Monday, March 28, 2011

White Bean and Swiss Chard Soup (original recipe!)

I tend to cook from recipes most of the time. This is due largely to fact that I enjoying cooking totally new things and I wouldn't have any idea how to go about them otherwise. Even then, though, I'm pretty good at coming up with substitutions and variations to fit my needs/tastes/supplies. And of course I've got go-to dishes (brussels sprouts with bacon, risotto) that I need no directions for.

So I guess I shouldn't be as proud as I am of the white bean and swiss chard soup I made last week, totally from scratch, without following a recipe.

White Bean and Swiss Chard soup

My goal was to recreate an amazing soup I had in January at Nopa. It consisted of kale and miniature white beans in a parmesan* broth, with croutons. "This can't be so hard," I thought to myself, and it wasn't! This soup is hearty and delicious, with complex flavors and simple preparation.

A couple simple variations: if you want the soup to be vegan, use olive oil instead of bacon fat. If you want it to be meatier, cook pieces of bacon (or sausage crumbles) in the pan first, then remove; proceed using the fat left in the pan and then add the meat back in at the end. You could use tomato paste to enrich the broth, or use homemade chicken or vegetable stock (but it was really flavorful made with water, thanks to the caramelized onions, soy sauce, and plenty of salt). I'm also sure this soup would be better with dried beans; maybe it would work to add them when you add the water (you'll need more water, I imagine) and then simmer for a couple of hours before going to the next step.

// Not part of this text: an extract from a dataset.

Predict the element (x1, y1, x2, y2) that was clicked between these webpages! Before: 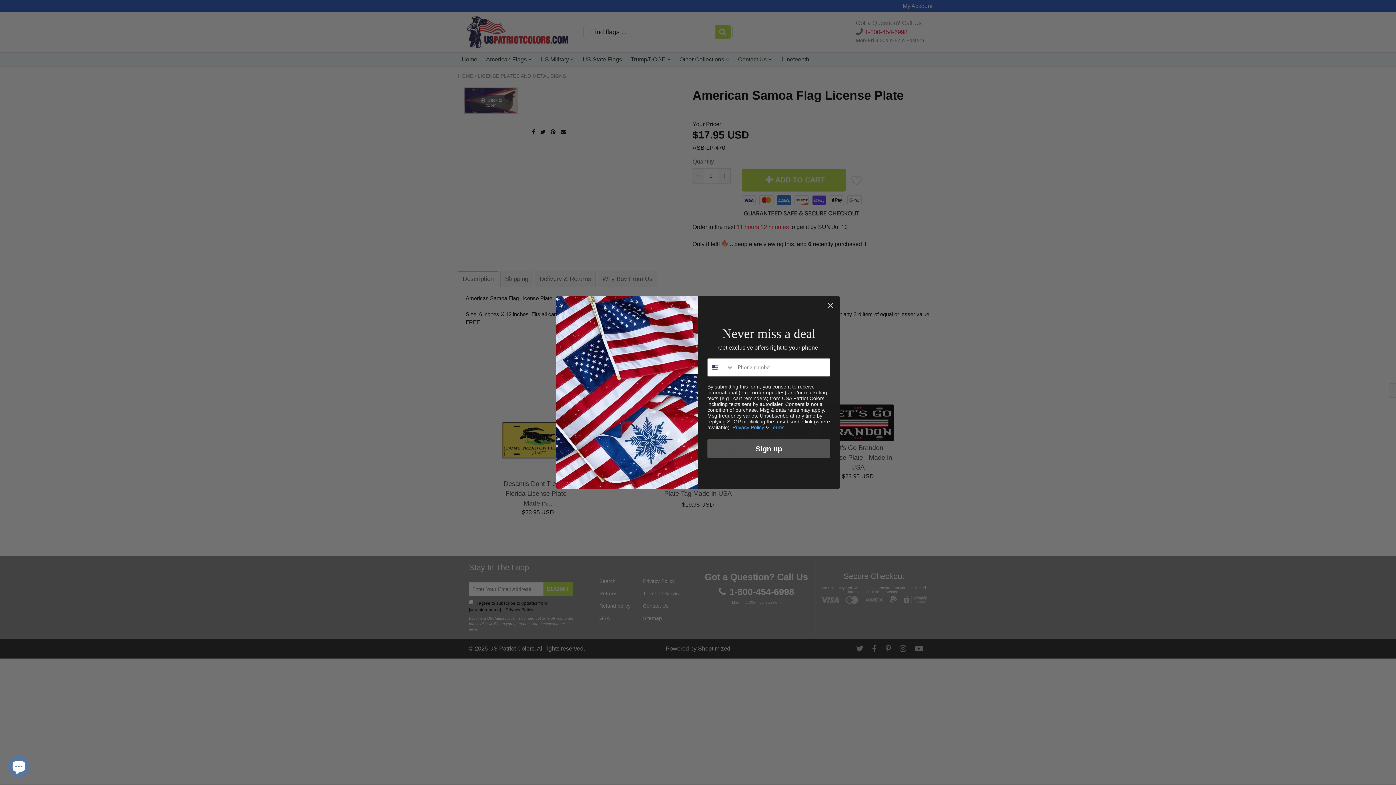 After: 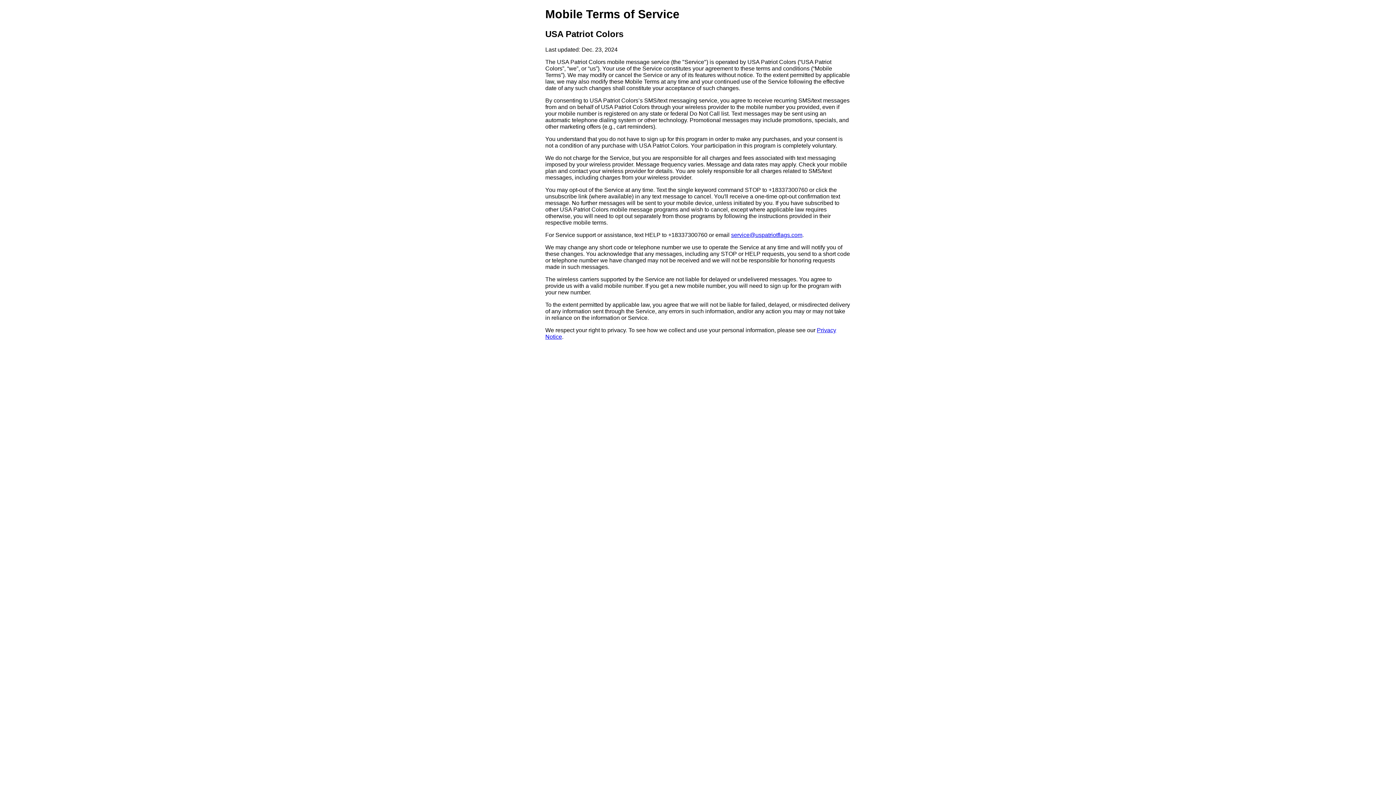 Action: label: Terms bbox: (770, 424, 784, 430)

White Bean and Swiss Chard Soup - serves 3-4

2 tbsp bacon fat (or olive oil or butter)
1/2 onion, thinly sliced
1 garlic clove, smashed and minced
1lb (1 bunch) swiss chard, stems and ribs separated from the leaves and chopped, leaves chopped
4-5 cups water
1 tbsp soy sauce
1 can cannellini or navy beans, drained and rinsed
1 small tomato, diced
Dash of apple cider or red/white wine vinegar

1. Heat the fat in a large pot over medium-high heat. When hot, add the onion and cook until browned, stirring occasionally.
2. Add the garlic and the chard stems and ribs. Cook until the chard is browned and onions are caramelized, stirring occasionally.
3. Add the water and soy sauce and bring to a simmer.
4. Once simmering, add the chard leaves, beans, and tomato. Stir, cooking until leaves are wilted and beans are warmed through.
5. Add the vinegar and salt and freshly ground pepper (and/or more soy sauce) to taste.

Let me know if you try it, and how it worked out for you!

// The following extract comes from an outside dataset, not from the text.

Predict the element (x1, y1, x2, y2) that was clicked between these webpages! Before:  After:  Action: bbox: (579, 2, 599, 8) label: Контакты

*The parmesan rind I added ended up not doing much for me, so I'm left it out of the recipe above.


Heather said...

I'm the same way with recipes. We tend to try a lot of new food so I can't free form much. My best success recreating a dish was after a trip to Boulder, Co. We had an awesome fennel, apple and proscuitto salad with a Parmesan lemon vinaigrette and some cilantro tossed in. Mmm! Your post reminded me that I need to actually write that recipe down so I remember to make it more frequently.

Happy cooking!

Ayn said...

That salad sounds fantastic--I'd love to see the recipe! ;)

Elizabeth said...

Looks delicious! There's a similar soup that has become a staple for me, but with brussels sprouts instead of kale or chard. It has you add parmesan at the end, instead of making a broth with the rind - I like the salt that the cheese adds, but you'd get that from the soy sauce.